I feel great when I have a salad like this for breakfast. Use my recipe as a framework and add your own additions if you wish. Leftover roast vegetables would be great, as would some crispy bacon or prosciutto.
Serves: 4
INGREDIENTS
1 cup black quinoa (you could use white quinoa)
2 cups vegetable or chicken stock
4 free-range eggs (can be increased to 2 eggs per person)
150 grams baby kale leaves, rocket or mixed greens
extra-virgin olive oil, for drizzling
1 avocado, cut into slices
3 radishes, cut into wafer thin slices
sauerkraut, allow about ¼ cup per person (I used the Be Nourished brand)
200 grams haloumi cheese
oil for frying
1 lemon, cut into wedges
ground black pepper
To garnish:
micro-greens or sprouts, sesame seeds and fresh mint leaves
METHOD
Rinse the quinoa well under running water using a fine sieve. Place in a saucepan with the stock. Bring to a boil before reducing to a simmer. Cook with a lid slightly ajar for 15–20 minutes until tender and the stock has been absorbed. Let sit for 5 minutes with the lid on.
Bring another saucepan of water to a boil and carefully lower the eggs in. Cook for 6 minutes for soft-boiled eggs.

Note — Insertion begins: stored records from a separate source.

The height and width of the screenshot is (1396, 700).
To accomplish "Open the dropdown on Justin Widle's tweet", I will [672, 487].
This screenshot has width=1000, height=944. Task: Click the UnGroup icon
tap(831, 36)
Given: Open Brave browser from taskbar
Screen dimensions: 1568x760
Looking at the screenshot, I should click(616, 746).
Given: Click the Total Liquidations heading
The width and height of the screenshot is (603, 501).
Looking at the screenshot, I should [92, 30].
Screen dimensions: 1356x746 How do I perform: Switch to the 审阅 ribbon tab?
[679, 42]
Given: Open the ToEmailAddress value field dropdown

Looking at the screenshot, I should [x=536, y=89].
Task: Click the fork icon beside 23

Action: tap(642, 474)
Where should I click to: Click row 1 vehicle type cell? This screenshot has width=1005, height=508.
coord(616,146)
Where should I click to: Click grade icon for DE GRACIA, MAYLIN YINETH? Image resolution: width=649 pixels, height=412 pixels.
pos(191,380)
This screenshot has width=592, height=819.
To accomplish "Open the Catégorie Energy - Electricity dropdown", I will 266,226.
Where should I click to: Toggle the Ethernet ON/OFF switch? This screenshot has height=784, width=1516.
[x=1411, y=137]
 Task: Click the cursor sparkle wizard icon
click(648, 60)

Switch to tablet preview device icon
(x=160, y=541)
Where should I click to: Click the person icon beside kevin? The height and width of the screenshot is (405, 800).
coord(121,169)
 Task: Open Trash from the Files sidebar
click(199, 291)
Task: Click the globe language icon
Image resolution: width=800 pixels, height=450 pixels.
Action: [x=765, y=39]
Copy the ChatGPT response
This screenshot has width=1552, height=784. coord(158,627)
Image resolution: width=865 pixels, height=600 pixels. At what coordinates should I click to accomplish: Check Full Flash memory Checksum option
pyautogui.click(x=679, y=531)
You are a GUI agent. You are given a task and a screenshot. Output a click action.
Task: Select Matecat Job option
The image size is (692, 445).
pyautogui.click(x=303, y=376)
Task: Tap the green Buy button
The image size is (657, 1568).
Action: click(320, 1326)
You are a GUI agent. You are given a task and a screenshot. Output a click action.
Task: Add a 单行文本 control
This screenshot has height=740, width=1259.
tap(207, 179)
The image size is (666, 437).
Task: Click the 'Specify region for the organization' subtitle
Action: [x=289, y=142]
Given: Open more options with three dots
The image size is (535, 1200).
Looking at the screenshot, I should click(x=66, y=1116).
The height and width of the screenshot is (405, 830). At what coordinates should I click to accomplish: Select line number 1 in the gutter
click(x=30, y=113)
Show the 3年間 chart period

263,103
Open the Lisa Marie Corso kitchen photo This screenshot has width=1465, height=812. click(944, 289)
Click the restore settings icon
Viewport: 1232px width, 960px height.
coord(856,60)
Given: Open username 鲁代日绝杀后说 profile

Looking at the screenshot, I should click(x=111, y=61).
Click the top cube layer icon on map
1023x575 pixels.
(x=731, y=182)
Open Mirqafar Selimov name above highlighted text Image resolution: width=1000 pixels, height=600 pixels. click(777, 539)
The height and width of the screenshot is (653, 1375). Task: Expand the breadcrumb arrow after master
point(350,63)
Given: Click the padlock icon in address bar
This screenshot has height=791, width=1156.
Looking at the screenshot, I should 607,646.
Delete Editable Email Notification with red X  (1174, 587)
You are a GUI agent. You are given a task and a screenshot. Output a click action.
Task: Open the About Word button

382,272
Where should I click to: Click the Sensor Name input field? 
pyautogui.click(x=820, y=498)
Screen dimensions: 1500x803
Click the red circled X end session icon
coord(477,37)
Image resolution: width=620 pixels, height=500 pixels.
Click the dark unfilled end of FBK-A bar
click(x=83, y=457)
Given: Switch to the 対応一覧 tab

Run under cold water and peel.
Divide the quinoa and greens between 4 bowls or plates. Drizzle with olive oil. Top with the avocado, radish and sauerkraut. Halve the eggs and place on top.
Cut haloumi into 5mm slices. Heat a couple of spoonfuls of oil in a sauté pan over a medium to high heat. Cook the haloumi for 1 minute on each side until golden brown.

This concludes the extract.